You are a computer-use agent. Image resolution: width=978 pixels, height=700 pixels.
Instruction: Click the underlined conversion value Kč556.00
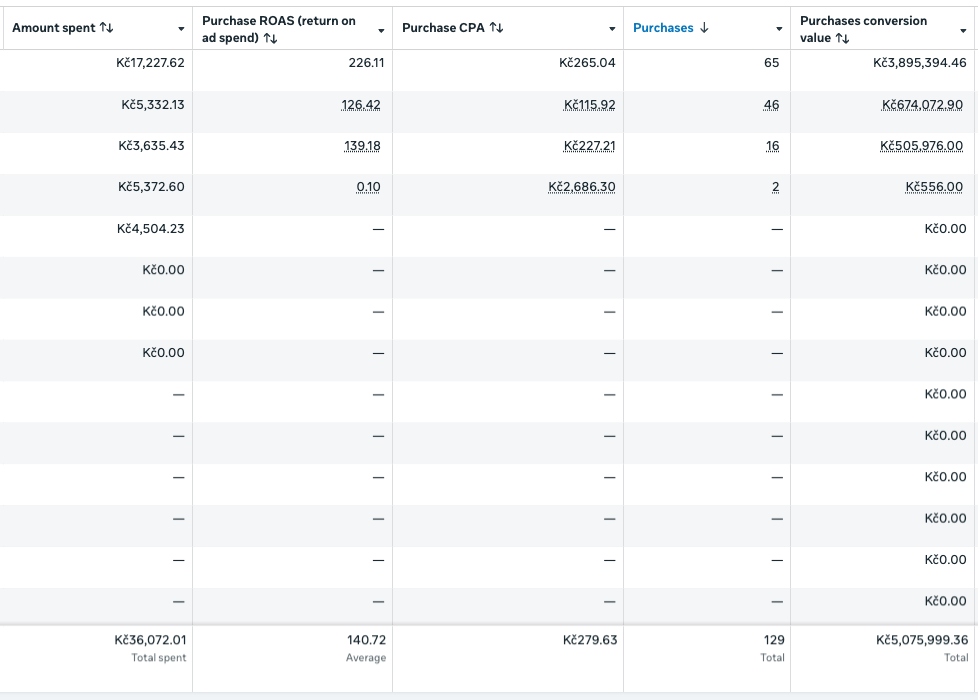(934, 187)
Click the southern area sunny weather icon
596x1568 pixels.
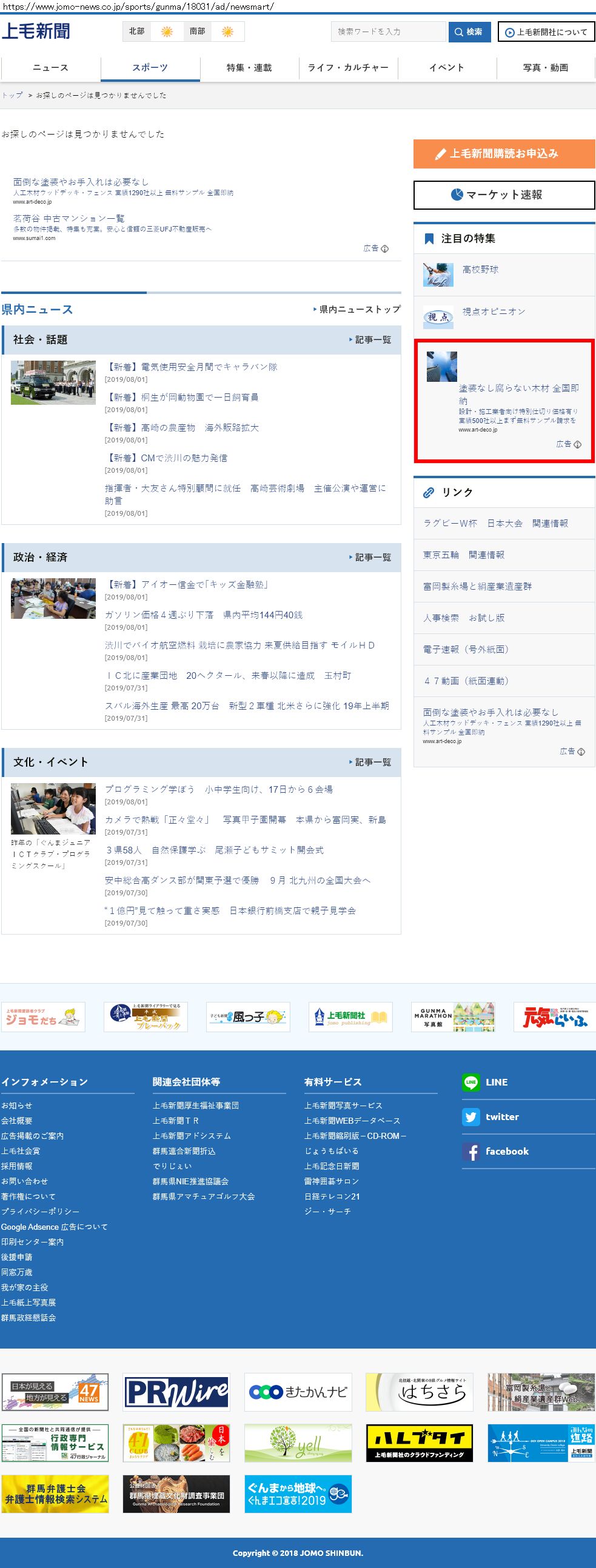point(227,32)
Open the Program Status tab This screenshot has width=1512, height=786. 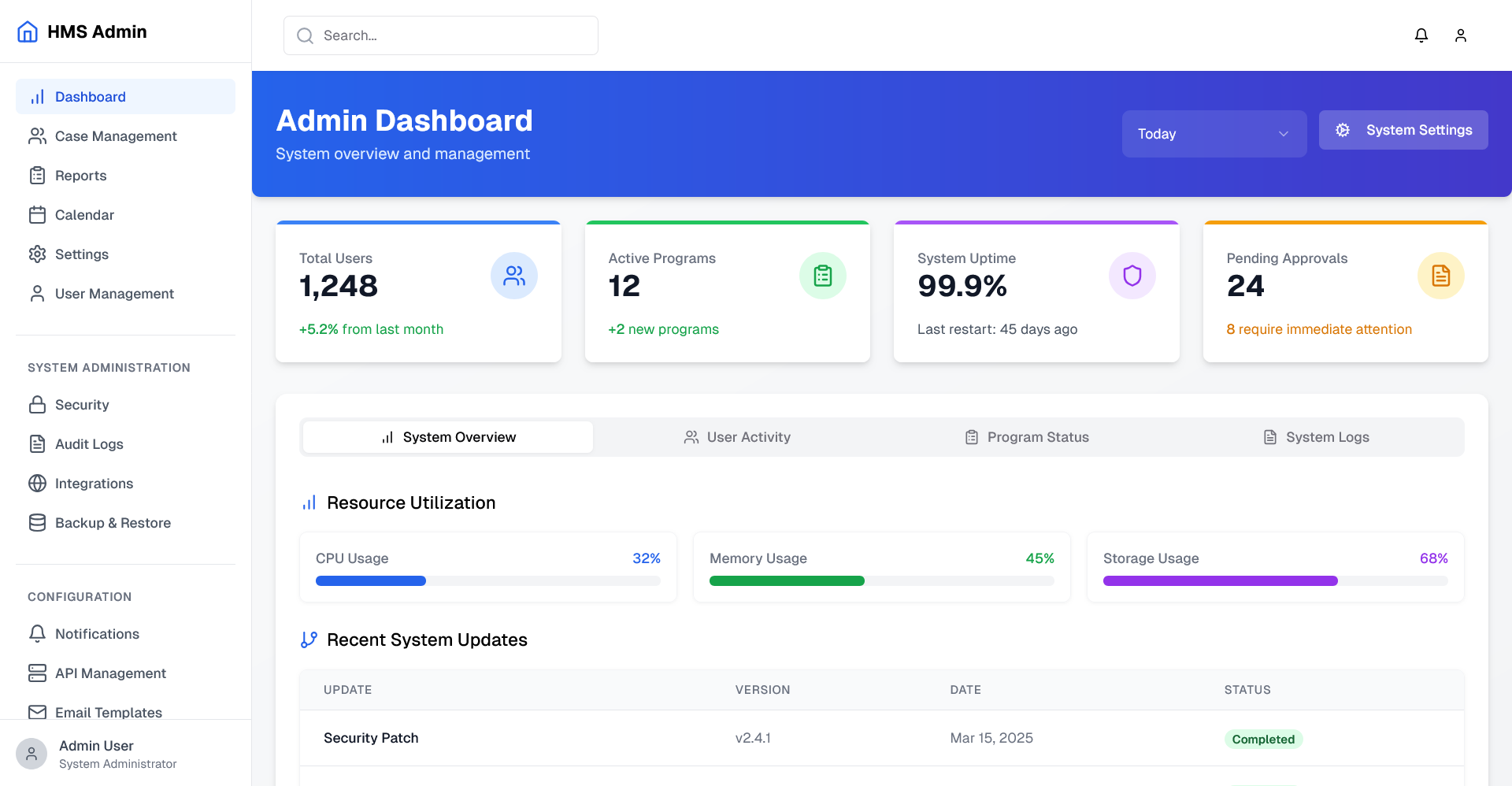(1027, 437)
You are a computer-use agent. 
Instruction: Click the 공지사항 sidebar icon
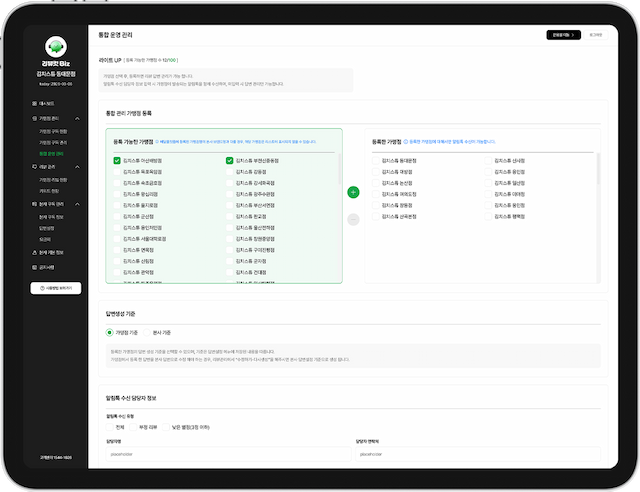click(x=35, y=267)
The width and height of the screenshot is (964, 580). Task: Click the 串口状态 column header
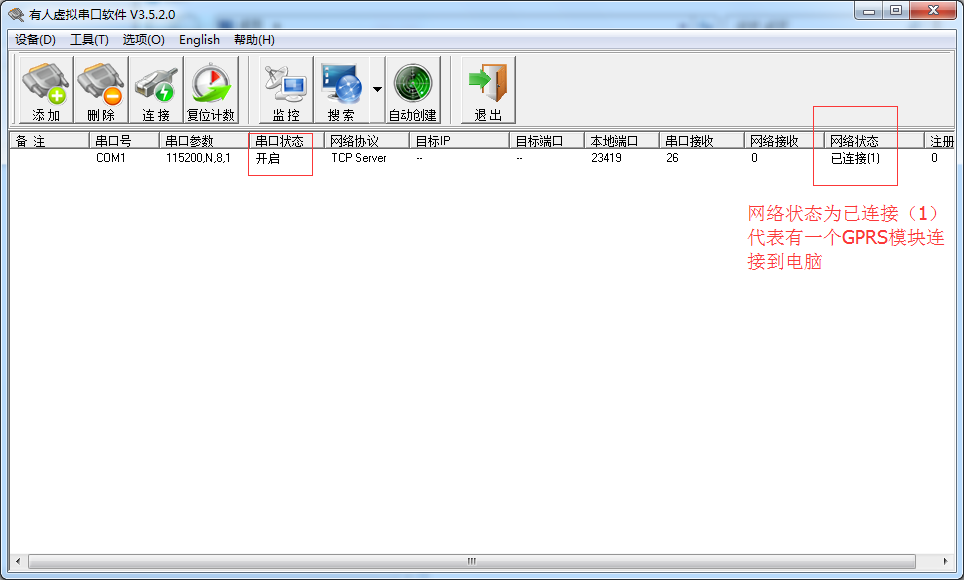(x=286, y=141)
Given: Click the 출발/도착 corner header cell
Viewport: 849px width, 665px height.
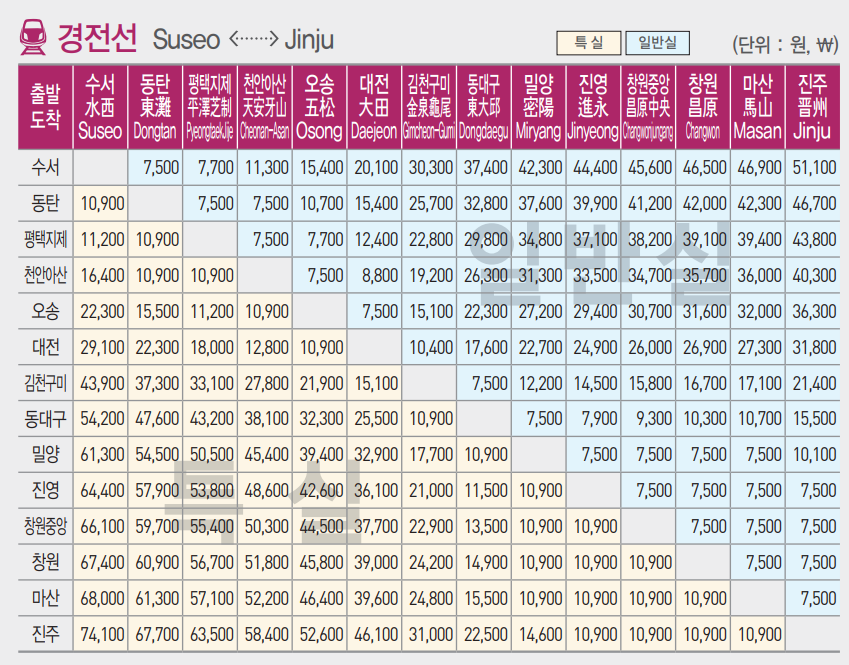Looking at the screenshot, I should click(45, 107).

----------------------------------------

■ Problem description:
Format the lines as a Markdown table with the columns Row and Line. Start at the line containing "Given: Click the 출발/도착 corner header cell" and end at the last line above, numbering each row, skipping blank lines, and omitting the pictures.

■ Exercise output:
| Row | Line |
|---|---|
| 1 | Given: Click the 출발/도착 corner header cell |
| 2 | Viewport: 849px width, 665px height. |
| 3 | Looking at the screenshot, I should click(45, 107). |